音楽業界はマンガよりも先に違法アップロードに直面し「食い扶持をどうするか?」を考えるに至った。だから音楽業界でアーティストが食べていくために今までしてきた工夫というのは、漫画家にとっても参考になるはずだ。
マンガ家は今後どう振る舞うべきか?
ぶっちゃけて言ってしまえば、マンガ家は今までのように商業誌デビューをして、連載を書いて、コミック販売で稼ぐというパターンだけでは食っていくのが難しい時代になったというわけだ。その一端を担ったのが違法アップロードだったのは確実だが、実際には違法アップロードだけでなく、ネットの発展・スマホの登場が大きいだろう。
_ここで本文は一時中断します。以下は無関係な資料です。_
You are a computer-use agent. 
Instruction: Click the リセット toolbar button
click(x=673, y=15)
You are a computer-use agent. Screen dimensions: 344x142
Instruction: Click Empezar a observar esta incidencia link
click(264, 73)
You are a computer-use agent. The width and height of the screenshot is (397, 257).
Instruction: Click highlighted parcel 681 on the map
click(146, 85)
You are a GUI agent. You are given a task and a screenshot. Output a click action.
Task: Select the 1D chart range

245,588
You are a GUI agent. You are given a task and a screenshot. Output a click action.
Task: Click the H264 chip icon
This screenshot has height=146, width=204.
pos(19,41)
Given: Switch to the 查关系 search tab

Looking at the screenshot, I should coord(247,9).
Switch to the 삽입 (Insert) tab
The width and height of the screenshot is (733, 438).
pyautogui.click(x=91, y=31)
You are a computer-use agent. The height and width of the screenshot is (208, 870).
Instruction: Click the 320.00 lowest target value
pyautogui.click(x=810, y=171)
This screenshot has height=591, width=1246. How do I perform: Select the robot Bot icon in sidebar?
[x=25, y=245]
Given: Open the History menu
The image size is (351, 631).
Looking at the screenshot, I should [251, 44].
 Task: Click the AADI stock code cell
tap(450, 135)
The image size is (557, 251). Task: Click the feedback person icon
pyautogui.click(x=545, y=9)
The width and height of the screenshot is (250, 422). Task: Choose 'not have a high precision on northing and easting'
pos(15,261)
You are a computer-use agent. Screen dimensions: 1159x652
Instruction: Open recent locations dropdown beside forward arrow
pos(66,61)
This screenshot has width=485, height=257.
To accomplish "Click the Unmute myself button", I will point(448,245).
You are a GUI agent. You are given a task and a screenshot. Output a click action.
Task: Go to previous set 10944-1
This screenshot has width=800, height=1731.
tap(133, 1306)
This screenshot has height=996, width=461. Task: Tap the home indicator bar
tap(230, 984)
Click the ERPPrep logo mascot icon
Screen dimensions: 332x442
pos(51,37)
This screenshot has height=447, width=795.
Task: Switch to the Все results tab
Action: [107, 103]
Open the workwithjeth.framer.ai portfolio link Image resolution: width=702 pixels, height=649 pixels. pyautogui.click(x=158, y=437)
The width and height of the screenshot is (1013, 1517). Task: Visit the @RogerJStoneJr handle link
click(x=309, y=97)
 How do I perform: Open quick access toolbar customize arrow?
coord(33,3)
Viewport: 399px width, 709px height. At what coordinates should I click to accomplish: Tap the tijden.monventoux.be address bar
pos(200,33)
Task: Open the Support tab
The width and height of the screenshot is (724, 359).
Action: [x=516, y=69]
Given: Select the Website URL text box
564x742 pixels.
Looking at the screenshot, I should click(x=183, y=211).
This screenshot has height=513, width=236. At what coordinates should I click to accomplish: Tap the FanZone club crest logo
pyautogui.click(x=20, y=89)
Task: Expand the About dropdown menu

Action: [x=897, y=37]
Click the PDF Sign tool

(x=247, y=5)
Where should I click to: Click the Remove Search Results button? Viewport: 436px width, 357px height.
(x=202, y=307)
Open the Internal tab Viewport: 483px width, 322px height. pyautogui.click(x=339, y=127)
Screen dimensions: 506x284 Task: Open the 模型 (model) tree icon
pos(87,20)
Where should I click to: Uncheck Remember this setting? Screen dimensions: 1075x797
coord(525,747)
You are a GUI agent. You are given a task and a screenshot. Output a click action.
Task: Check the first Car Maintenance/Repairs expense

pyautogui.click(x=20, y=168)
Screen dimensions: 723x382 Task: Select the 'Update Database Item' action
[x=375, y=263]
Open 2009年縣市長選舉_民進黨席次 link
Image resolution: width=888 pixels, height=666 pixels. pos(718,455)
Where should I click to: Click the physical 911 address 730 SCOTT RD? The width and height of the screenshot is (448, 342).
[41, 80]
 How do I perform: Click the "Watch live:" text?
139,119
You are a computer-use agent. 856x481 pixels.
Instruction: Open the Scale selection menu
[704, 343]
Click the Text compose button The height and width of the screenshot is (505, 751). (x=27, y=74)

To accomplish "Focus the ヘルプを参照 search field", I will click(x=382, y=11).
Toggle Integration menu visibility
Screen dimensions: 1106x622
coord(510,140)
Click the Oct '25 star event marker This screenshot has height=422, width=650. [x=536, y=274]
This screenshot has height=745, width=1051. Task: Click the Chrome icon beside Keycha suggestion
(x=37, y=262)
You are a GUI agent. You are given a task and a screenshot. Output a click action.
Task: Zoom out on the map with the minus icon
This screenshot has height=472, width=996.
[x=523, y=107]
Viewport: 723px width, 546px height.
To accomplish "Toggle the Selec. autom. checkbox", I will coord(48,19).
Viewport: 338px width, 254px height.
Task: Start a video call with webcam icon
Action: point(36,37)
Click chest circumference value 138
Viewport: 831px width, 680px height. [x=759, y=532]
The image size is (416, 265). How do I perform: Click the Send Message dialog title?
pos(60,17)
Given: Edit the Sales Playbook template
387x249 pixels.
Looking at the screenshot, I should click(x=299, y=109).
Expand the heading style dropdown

つまりは時代の流れが変化することをマンガ家にも求めているのだろう。
個人的にマンガ家も今後は振る舞い方を考えたほうがいいと思う。それこそ佐藤秀峰さんのように権利や生活を守るために戦うのも一つのやり方だと思う。また、同人活動を続けて商業デビューとシナジー効果を発揮させるというのも一つだろう。
マンガ業界として新しい時代への対応を早急に行ってほしい
ただ出版業界は音楽業界など、他の違法アップロードへの対策・スマホ時代への対策が若干遅いような気がしている。雑誌読み放題のサービスなど、優れているものもあるのだが、マンガは未だに私が子供の頃と変わらずコミックで読むのが主流だ。電子書籍も安くないし、ビューワーも優れているとは言えない。
漫画喫茶に言ってもマンガを読むのはコミックで、iPadやタブレットで読むということはない。個室ビデオであればDVDだけでなく、最近はネット配信でアダルト動画も豊富に見れるというのに、どうもマンガ業界だけは動きが遅いように見える。その動きの遅さがマンガ家に負の影響を与えているように思う。
私も漫画喫茶へ行ってマンガを読んで、ブログでマンガの記事を書くくらいマンガ好きだ。なので、マンガ家がのびのびと楽しく作品を書いてくれるような環境を作ってくれるよう、出版社に望みたい。